Copy each line of the entries beneath that contains the word "number".

Study material START

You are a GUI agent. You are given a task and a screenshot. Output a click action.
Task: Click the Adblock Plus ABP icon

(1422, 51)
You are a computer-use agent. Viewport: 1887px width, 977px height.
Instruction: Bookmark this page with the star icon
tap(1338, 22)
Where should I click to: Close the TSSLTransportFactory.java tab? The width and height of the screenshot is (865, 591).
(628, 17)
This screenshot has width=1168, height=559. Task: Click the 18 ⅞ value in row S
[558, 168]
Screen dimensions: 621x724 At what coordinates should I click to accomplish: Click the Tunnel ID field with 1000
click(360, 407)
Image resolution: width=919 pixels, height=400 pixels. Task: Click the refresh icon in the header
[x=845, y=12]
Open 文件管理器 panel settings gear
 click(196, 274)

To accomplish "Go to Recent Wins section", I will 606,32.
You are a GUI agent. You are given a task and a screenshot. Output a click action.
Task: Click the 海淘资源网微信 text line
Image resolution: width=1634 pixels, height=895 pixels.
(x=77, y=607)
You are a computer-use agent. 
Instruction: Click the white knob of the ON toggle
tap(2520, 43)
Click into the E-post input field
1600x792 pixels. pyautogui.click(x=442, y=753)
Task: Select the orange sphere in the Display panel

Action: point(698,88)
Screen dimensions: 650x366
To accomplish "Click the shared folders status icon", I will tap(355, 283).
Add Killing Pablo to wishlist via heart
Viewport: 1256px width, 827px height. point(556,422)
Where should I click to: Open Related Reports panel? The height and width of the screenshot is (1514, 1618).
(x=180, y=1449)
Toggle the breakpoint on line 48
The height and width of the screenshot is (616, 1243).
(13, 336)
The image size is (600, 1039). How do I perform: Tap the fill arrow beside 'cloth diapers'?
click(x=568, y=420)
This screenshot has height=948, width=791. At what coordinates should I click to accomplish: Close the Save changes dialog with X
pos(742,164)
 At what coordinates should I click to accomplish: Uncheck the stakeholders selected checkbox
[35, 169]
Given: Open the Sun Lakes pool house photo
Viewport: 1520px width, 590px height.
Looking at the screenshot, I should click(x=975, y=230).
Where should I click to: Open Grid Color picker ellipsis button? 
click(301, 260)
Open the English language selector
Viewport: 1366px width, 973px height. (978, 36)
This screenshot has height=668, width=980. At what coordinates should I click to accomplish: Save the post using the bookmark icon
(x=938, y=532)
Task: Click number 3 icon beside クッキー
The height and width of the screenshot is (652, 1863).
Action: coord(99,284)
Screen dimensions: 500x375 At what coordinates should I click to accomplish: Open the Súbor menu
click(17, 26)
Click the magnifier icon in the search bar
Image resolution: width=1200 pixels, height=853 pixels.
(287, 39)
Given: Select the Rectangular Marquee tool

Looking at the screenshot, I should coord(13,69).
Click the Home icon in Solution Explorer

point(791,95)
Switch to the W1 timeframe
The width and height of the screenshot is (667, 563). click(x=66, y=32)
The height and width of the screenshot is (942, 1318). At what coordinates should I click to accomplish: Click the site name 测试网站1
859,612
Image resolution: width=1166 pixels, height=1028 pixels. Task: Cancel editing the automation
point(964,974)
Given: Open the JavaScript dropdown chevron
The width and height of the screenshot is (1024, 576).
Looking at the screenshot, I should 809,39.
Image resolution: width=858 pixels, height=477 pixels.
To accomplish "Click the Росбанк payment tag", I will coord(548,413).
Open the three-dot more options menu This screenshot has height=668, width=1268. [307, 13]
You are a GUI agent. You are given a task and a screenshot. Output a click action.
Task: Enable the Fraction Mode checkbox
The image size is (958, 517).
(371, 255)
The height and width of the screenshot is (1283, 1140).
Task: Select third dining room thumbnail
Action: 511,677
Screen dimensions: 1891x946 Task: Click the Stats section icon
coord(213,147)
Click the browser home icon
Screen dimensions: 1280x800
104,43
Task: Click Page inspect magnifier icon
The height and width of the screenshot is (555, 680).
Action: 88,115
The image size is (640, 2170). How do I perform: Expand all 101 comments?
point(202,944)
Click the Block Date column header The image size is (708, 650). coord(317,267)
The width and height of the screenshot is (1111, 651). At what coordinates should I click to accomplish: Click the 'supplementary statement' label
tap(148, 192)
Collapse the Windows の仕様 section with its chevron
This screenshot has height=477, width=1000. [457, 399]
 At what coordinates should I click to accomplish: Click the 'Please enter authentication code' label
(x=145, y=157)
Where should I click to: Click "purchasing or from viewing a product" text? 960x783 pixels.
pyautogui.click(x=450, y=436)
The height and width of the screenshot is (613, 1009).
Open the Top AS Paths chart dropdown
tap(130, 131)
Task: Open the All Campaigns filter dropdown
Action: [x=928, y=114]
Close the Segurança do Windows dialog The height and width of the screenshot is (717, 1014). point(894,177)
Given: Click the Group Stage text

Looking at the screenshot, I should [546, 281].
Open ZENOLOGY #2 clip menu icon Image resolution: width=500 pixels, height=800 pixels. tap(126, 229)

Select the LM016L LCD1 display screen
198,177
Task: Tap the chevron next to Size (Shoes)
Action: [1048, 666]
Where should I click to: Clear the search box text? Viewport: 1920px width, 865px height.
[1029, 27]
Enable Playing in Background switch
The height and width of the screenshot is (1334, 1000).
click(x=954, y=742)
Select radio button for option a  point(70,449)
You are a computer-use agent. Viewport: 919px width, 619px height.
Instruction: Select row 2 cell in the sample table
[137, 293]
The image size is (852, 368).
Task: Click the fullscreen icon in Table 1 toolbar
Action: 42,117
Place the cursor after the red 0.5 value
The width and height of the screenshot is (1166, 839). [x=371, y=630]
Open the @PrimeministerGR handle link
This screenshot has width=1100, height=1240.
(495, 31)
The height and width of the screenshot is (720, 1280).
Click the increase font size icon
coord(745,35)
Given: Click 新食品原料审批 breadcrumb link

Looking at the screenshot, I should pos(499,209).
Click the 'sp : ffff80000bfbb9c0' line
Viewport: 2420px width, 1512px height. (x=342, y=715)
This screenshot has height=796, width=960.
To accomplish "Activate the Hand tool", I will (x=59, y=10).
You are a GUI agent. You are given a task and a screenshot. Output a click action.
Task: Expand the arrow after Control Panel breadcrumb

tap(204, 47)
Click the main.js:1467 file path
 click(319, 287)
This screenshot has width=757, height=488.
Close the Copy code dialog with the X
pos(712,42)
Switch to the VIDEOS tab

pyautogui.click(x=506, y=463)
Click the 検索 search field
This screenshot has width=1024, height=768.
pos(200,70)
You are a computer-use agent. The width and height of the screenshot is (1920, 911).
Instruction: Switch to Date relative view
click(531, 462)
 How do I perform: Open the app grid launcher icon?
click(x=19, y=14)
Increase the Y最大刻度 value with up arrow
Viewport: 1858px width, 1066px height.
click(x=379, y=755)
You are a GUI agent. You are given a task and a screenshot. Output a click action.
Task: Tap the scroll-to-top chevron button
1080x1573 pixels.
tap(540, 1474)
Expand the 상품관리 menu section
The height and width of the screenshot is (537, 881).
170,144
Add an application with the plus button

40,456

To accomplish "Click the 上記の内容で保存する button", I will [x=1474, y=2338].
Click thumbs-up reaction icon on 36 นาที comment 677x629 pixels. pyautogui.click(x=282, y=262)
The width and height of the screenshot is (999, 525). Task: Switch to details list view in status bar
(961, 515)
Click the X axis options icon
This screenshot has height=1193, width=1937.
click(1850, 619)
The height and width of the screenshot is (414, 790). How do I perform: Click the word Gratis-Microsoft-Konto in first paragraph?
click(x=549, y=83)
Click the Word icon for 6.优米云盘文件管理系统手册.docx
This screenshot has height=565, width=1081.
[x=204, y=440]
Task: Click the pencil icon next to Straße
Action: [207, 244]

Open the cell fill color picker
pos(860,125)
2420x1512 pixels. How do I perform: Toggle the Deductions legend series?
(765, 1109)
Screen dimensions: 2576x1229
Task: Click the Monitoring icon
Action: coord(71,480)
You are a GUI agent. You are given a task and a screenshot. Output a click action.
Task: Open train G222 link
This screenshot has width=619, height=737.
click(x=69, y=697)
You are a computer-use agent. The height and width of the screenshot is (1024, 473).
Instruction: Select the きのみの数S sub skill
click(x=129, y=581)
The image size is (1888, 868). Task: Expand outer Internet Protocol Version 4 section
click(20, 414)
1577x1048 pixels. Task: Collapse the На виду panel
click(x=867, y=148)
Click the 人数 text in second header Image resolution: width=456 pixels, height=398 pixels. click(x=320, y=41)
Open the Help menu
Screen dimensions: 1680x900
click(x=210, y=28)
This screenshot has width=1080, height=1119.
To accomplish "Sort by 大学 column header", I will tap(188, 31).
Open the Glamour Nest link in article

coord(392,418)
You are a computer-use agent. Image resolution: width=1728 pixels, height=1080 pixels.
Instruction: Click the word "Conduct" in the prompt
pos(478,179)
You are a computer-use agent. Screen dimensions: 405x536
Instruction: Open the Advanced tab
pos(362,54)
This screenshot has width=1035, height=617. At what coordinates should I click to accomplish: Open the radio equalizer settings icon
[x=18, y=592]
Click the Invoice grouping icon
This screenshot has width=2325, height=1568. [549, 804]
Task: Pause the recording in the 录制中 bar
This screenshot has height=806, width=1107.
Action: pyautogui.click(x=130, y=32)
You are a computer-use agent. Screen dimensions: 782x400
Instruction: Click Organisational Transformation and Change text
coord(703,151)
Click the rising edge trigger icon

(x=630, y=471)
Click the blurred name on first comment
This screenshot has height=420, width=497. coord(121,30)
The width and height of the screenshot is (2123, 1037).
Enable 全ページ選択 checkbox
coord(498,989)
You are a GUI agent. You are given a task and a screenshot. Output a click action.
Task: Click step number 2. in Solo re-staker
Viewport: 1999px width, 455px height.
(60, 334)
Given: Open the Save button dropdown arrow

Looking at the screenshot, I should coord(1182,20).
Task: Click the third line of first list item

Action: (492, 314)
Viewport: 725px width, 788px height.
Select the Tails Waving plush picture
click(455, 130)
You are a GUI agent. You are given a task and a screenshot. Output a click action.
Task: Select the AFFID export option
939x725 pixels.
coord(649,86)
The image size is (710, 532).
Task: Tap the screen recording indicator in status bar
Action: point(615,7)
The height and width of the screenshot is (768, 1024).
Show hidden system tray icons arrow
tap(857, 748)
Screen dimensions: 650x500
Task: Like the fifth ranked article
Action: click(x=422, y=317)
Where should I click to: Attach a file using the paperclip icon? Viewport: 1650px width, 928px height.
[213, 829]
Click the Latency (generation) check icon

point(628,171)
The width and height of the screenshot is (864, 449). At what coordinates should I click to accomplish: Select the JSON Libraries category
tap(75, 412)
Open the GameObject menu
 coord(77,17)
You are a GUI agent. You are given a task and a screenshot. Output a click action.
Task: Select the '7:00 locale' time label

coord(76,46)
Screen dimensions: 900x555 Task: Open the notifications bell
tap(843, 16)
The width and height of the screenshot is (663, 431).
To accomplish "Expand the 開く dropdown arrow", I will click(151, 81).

Study material END

### Answer to the problem
Task: Click number 3 icon beside クッキー
Task: Click step number 2. in Solo re-staker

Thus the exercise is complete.